The problem is that most unaccepted questions stem from drive-by askers — users that are having trouble, find Stack Overflow, get the solution and then leave without really getting to know how the system works. Sometimes they'll come back after a while - I've had answers accepted six months to a year after I posted an answer.
If an active user forgets to accept your answer and they hinted that yours might be correct - post a comment along the lines of
@user: do you need any more help with this question?
This achieves two things; it reminds the user to accept if they just plain forgot and it's further offering your help if the solution wasn't quite right. I do this regularly and often the answer gets accepted (although not always). Kind of reminds me of my training when I was a B2B sales assistant — we had to pro-actively follow-up on potential leads.
For the drive-by asker, there's not much you can do except hope that they return to the site at some point to ask further questions.

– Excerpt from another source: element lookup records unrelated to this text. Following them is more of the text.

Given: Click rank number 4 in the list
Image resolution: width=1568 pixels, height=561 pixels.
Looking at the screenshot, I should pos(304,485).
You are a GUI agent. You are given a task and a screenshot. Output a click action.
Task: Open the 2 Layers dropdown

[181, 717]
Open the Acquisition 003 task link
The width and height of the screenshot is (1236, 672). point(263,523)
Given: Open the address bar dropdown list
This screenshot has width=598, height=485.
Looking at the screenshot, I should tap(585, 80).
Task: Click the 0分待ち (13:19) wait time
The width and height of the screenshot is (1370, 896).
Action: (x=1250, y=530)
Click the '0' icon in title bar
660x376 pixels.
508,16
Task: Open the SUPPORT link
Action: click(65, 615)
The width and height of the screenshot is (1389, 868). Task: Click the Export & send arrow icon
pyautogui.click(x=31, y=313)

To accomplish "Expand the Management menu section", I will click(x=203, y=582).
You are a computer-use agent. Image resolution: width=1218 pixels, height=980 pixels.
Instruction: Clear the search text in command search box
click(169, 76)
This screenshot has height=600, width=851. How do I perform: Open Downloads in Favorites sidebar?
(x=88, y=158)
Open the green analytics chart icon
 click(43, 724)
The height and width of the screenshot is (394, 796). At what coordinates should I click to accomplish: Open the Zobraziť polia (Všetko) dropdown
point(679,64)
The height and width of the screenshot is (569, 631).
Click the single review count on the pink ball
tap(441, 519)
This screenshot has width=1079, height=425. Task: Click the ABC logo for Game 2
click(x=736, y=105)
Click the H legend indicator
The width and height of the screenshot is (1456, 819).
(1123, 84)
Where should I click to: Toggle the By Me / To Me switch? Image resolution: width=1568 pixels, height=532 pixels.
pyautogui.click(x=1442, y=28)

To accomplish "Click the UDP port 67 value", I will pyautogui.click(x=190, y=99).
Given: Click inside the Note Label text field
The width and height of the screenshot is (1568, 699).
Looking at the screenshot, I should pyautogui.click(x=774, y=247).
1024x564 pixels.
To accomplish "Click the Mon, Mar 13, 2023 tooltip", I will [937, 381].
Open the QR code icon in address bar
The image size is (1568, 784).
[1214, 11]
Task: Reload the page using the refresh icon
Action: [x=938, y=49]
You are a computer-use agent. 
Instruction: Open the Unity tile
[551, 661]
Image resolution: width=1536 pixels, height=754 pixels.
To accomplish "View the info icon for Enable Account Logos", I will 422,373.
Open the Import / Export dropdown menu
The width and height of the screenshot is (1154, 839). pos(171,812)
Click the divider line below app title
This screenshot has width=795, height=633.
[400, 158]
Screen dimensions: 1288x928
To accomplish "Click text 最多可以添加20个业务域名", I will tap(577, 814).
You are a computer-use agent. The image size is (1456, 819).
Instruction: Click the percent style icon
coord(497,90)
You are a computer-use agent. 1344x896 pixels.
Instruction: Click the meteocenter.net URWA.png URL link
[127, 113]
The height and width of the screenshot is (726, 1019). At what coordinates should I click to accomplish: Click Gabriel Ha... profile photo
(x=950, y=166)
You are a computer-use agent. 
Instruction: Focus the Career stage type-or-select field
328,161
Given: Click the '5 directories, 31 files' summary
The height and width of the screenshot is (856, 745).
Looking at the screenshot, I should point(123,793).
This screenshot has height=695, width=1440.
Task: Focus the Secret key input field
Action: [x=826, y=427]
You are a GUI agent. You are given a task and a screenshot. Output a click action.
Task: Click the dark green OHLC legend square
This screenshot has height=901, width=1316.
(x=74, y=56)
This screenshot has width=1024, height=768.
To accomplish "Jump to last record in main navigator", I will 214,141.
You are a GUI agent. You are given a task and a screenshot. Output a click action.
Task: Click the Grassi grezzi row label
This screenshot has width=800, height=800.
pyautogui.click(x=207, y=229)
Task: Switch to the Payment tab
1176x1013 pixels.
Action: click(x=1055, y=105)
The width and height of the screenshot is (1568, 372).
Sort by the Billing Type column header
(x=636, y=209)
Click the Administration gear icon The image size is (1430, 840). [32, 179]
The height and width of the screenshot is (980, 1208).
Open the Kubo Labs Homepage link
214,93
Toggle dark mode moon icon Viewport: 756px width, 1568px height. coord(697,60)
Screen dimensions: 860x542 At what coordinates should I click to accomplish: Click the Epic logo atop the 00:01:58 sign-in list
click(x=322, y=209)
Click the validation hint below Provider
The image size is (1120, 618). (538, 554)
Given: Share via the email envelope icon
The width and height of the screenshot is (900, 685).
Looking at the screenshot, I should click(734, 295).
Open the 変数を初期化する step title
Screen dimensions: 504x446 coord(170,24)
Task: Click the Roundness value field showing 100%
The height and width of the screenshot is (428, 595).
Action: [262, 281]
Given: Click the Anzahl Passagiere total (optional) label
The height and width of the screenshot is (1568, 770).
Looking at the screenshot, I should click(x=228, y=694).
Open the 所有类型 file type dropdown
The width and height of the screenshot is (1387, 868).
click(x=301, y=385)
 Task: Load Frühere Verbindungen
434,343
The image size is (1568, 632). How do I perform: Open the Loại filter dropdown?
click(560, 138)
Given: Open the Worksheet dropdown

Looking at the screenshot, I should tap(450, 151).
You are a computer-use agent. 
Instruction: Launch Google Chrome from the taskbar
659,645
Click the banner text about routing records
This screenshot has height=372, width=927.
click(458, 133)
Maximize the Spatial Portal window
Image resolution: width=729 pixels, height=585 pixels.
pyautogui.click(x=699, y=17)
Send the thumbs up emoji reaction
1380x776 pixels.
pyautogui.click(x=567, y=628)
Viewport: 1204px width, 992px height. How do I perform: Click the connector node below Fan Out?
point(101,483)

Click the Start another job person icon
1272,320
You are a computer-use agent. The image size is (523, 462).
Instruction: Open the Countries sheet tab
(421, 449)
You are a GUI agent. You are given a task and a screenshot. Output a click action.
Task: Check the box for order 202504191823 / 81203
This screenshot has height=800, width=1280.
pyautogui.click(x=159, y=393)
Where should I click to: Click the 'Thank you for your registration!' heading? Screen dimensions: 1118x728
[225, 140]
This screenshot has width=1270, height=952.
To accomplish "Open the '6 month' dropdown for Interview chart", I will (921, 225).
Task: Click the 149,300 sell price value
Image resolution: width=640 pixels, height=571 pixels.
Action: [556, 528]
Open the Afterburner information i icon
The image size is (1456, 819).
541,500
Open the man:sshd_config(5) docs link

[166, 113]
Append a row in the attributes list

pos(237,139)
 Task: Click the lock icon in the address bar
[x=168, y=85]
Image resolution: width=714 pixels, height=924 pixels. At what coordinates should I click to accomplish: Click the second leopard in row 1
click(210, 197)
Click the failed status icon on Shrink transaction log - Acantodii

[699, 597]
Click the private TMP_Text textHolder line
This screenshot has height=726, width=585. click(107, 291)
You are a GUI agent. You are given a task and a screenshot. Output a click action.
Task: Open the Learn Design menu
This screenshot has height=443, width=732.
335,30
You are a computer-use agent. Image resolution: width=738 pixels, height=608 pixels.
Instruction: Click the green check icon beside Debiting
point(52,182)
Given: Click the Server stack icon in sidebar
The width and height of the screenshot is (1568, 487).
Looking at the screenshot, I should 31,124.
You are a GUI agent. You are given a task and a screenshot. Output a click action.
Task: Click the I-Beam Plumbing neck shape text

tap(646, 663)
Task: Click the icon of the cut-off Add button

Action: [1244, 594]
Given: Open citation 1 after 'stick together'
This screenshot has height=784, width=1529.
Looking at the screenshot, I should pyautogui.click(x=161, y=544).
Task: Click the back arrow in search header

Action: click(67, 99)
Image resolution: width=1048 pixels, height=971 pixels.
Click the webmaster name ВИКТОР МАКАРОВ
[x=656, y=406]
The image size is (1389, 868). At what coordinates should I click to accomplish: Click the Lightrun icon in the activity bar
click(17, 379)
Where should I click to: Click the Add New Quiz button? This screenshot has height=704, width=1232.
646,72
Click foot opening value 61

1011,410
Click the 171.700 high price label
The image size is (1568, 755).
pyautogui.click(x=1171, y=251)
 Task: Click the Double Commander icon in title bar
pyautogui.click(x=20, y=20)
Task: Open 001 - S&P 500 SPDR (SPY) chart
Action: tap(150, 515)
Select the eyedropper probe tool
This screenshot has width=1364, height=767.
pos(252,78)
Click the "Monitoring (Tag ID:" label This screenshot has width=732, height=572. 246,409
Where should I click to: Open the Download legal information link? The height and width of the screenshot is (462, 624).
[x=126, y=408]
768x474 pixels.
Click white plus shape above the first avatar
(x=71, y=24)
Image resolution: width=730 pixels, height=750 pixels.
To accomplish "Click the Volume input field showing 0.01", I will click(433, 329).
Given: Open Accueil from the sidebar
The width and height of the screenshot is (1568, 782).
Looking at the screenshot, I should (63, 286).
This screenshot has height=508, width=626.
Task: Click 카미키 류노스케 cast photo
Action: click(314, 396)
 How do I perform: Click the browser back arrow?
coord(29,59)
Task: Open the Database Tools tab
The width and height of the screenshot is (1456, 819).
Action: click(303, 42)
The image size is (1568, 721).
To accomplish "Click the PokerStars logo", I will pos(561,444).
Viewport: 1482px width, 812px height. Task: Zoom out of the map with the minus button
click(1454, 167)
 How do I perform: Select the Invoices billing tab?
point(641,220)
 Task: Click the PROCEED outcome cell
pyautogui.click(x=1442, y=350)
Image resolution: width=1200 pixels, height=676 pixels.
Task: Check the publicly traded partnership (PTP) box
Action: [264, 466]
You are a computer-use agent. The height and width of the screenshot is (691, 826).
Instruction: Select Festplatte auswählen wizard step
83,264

When they get to 5 and haven't accepted any, other users will pull them up on that 0% accept rate and they might just revisit old questions and accept your answer.
Another potential solution to this particular problem (thanking but not accepting) would be to detect words like "thanks", "thx", "worked" or "great" and highlight the accept icon (anyone remember the yellow check highlight for bounty-accepted answers?), perhaps also displaying a message:
Don't forget: you can accept this answer if it was the correct solution. Read more about accepting answers here.
Of course, the message might be annoying if the comment was along the lines of "thanks, but it didn't work" or "it has not worked for me".